COVID-19 and the public inquiry
The public inquiry looking into the assassination of journalist Daphne Caruana Galizia continues to dominate the public’s attention.
COVID-19 restrictions caused a delay in court proceedings, used by the government to exert pressure on the public inquiry to wrap up its work. This announcement by Prime Minister Robert Abela infuriated civil society, international media organizations, local journalists and the family of Caruana Galizia who reminded the government that an independent inquiry did not need its permission to run its course.
The notion of having the prime minister state that he will allow a “one-time extension” to the board of inquiry to conclude its work resonated through the halls of the Council of Europe prompting special rapporteur Pieter Omtzigt, to pen, not for the first time, a letter calling on Abela to stay away from the inquiry and leave it free of any government interference.
Every week the public inquiry provides insight into how the government dealt with the media, reacted to revelations by the murdered journalist and exposed the close ties between officials at the top levels of government and organized crime.

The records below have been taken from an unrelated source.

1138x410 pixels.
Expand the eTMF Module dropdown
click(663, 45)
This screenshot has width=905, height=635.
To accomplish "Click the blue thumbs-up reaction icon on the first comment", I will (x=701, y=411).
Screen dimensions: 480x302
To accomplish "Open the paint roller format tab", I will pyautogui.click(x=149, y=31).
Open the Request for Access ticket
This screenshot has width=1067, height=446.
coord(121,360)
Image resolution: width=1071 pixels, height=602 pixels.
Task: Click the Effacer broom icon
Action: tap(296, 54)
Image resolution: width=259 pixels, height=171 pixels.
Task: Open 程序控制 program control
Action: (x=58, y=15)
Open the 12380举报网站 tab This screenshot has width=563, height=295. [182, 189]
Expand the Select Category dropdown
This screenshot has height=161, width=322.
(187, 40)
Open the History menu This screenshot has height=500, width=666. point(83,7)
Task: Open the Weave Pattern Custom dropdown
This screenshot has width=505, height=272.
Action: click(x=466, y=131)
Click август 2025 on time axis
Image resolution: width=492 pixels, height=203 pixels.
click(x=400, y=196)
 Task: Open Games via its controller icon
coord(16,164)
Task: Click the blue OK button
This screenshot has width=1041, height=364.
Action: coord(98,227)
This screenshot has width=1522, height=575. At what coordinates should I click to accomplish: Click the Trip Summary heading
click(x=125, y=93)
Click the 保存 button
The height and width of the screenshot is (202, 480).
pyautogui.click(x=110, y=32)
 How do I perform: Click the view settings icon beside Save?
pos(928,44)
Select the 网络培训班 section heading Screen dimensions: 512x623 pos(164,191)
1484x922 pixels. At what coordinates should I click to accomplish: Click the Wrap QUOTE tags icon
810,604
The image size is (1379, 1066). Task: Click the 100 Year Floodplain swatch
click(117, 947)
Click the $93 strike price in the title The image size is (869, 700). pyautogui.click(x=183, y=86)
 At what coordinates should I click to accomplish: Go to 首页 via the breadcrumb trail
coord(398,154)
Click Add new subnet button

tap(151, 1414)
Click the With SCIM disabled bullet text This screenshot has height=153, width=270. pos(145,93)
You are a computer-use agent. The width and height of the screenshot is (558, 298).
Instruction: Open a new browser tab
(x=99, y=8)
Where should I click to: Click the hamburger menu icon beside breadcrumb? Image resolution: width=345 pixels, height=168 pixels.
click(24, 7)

Journalism in Malta operates within an anomalous and increasingly problematic media landscape. The lasting effects of COVID-19 on the uneasy relationship between the State and major media houses remains to be seen but the indications are that the pandemic has weakened, rather than strengthened, freedom of the press.
This article was revised on November 25, 2020, with respect to certain passages on the distribution of state aid to the media. The title of the article was also changed.
Any views expressed here are those of the author and not necessarily of IPI.